# [Things to do]
• a. Reproduce the part of the export figures passage that starts at "Driven by petroleum" and ends at "conference on Friday.".
• b. In the export figures passage, condense the paragraph beginning "Driven by petroleum purchase" into a shorter version that keeps its main facts.

# [Passage for review]
Exports continued to tumble for the eighth consecutive month in December 2012, falling 1.9 per cent to $24.88 billion compared with $25.36 billion in December 2011 as demand from major markets including the EU and Japan remained low.
Driven by petroleum purchase, imports during the month increased 6.3 per cent to $42.5 billion from $40 billion in December 2011 pushing up monthly trade deficit to $17.7 billion from $14.7 billion.
Outlook for the last quarter of the fiscal is uncertain as world trade continues to be rocky, Commerce Secretary S.R. Rao said at a press conference on Friday.
“World trade growth in 2012 at 2.5 per cent was the lowest in the past 20 years which affected exports from India,” Rao said.
While projections for the current year by the World Trade Organisation was 4.5 per cent, much depends on how much it is scaled down in months to come, he added. Projection for 2013 has already been scaled down once from 5.2 per cent.
Exports in the first three quarters posted a 5.5 per cent fall to $214.1 billion ($226.5 billion).
“Of our top five export items, only the pharmaceuticals sector recorded a growth in exports,” Director- General of foreign trade Anup Pujari said.
There was a decline in exports of the remaining four categories that include engineering goods, petroleum products, gems & jewellery, and textiles.
The Government, however, does not want to change its annual export target of $340 billion, although Rao added that it would be difficult to achieve.

# [Dataset]
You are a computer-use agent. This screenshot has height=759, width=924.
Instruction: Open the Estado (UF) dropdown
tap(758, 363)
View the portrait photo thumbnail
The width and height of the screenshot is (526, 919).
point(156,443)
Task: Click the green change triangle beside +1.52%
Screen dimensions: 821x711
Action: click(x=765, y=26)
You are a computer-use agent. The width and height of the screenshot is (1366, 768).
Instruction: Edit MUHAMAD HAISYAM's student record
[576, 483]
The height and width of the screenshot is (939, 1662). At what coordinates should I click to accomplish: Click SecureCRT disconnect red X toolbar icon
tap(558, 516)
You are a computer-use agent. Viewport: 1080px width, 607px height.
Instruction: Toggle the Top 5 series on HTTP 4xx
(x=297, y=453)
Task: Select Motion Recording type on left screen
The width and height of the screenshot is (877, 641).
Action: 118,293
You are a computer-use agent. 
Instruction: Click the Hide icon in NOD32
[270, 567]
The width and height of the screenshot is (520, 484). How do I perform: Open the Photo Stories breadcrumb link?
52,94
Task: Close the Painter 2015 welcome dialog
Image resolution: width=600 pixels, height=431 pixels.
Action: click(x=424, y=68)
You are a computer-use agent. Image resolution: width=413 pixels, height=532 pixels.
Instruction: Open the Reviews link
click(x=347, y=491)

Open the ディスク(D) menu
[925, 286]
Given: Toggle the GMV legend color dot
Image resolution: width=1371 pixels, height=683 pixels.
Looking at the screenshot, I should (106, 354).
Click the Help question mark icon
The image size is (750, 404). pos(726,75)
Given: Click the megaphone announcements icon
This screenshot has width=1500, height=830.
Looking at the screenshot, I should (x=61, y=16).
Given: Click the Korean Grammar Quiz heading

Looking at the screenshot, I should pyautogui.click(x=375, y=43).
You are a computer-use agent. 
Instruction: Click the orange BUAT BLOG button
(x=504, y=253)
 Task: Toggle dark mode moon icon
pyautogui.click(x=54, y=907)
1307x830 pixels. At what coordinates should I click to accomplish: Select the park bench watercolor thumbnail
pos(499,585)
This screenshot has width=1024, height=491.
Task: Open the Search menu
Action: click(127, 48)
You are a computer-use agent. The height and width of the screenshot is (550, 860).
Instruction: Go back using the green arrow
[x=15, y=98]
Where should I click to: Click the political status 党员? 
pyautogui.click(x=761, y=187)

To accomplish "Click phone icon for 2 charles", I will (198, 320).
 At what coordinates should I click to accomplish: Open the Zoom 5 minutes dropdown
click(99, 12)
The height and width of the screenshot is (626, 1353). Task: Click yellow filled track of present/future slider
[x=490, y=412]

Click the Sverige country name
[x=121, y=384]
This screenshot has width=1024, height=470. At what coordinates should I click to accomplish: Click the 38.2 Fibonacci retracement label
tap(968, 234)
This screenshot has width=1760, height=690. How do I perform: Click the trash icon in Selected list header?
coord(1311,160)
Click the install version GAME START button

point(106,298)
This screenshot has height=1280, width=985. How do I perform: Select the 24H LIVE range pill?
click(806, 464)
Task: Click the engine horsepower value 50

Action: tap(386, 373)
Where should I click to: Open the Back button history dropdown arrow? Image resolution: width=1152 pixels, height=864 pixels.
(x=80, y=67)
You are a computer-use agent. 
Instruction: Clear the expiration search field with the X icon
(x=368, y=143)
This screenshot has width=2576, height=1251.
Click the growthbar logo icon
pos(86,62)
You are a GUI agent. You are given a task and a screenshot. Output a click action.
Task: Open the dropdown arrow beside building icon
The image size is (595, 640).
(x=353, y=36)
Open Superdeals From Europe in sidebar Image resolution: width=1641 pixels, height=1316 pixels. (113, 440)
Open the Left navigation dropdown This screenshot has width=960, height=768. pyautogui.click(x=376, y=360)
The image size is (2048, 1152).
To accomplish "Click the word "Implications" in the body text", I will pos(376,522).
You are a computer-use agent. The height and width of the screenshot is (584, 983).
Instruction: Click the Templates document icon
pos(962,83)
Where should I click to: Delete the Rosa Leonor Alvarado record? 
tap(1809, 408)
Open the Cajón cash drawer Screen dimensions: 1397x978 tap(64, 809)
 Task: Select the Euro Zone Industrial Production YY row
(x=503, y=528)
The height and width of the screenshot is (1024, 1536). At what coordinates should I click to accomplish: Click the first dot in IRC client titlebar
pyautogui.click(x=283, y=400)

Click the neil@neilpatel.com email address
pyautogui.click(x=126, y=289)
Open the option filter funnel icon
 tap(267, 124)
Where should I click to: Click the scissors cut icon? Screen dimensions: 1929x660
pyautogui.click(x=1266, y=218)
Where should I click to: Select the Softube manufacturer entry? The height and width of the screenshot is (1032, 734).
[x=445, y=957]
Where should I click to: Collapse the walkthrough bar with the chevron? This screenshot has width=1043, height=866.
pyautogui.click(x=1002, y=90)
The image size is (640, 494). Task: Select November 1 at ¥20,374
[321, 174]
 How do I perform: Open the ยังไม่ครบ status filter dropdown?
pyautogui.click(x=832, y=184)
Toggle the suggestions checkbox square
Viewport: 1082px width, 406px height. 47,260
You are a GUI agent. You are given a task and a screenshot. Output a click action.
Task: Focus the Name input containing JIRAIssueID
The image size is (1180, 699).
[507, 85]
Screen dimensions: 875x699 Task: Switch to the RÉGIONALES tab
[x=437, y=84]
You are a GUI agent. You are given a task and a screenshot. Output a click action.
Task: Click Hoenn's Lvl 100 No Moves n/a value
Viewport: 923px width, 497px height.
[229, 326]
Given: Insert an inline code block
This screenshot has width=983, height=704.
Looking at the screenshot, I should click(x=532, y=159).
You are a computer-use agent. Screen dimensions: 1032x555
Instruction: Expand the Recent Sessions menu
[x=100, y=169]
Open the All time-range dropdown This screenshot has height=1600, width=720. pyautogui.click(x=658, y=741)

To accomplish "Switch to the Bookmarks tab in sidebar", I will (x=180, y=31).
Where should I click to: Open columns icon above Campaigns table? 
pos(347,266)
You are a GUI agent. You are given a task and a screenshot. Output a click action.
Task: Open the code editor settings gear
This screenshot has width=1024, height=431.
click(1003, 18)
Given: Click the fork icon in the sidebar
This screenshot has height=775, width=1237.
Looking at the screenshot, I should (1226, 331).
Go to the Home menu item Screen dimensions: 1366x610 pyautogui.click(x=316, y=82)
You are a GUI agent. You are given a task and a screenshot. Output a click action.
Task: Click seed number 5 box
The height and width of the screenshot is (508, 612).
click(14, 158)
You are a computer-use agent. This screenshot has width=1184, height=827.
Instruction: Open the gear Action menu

# [Answers per task]
• a.
Driven by petroleum purchase, imports during the month increased 6.3 per cent to $42.5 billion from $40 billion in December 2011 pushing up monthly trade deficit to $17.7 billion from $14.7 billion.
Outlook for the last quarter of the fiscal is uncertain as world trade continues to be rocky, Commerce Secretary S.R. Rao said at a press conference on Friday.

• b. Petroleum purchases pushed December 2012 imports up 6.3 per cent to $42.5 billion from $40 billion a year earlier. The monthly trade deficit widened to $17.7 billion from $14.7 billion.